*** Begin section ***
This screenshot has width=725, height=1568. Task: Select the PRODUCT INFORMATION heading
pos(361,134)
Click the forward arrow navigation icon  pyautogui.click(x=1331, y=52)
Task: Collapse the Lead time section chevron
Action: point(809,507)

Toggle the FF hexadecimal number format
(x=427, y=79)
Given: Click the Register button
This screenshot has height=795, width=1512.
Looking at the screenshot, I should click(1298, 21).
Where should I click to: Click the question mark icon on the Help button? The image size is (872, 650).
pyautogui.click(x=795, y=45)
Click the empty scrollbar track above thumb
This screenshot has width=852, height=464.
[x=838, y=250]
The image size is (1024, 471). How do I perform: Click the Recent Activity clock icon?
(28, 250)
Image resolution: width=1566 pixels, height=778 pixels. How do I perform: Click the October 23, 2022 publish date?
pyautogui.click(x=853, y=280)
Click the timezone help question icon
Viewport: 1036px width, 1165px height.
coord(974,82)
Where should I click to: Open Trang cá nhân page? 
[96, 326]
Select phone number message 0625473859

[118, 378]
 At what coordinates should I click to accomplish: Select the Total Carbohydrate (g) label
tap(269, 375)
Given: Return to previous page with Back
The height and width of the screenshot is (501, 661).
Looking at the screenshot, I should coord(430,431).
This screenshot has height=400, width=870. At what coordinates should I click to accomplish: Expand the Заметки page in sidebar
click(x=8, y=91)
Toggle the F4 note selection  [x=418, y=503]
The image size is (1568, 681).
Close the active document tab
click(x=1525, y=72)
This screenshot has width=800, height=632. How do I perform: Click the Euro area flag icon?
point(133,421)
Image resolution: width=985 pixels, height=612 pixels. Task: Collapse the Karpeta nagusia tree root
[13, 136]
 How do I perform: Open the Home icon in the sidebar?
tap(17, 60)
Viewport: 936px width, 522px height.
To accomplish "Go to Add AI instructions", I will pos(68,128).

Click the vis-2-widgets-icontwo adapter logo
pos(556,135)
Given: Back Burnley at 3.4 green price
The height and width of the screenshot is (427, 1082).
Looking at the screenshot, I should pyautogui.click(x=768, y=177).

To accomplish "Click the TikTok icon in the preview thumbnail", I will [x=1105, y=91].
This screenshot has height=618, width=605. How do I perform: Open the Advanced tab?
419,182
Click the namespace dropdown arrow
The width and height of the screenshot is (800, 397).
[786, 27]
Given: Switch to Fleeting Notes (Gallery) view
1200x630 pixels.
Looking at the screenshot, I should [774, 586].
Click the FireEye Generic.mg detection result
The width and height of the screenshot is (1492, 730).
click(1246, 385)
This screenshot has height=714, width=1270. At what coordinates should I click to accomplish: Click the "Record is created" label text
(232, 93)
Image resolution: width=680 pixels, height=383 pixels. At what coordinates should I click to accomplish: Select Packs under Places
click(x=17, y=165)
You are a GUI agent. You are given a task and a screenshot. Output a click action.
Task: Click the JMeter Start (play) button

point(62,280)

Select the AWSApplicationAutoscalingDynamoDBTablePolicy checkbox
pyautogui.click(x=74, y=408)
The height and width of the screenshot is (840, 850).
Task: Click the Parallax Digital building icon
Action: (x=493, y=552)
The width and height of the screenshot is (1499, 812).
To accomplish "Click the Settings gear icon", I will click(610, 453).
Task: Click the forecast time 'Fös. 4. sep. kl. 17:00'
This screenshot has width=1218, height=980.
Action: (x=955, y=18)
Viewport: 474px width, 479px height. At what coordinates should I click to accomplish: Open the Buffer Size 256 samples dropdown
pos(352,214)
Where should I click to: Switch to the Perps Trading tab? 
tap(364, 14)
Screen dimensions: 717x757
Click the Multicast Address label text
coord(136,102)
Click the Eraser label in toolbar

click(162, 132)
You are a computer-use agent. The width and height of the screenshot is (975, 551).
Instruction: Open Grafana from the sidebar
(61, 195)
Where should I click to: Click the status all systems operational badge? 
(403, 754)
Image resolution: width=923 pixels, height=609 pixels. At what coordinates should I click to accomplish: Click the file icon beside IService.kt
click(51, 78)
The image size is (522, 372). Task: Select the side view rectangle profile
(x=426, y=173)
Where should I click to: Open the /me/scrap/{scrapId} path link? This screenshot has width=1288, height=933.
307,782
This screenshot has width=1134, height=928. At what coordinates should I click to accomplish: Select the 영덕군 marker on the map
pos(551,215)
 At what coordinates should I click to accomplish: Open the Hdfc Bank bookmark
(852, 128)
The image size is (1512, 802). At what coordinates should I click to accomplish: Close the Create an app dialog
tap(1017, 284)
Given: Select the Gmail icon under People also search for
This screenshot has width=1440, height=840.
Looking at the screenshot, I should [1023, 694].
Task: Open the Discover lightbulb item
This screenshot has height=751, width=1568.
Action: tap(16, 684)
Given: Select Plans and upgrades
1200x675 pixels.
*** End section ***
> _EXERCISE BRIEF_:
Each line holding "Back" in the records should be copied out.

> _RESPONSE TO THE TASK_:
Given: Return to previous page with Back
Given: Back Burnley at 3.4 green price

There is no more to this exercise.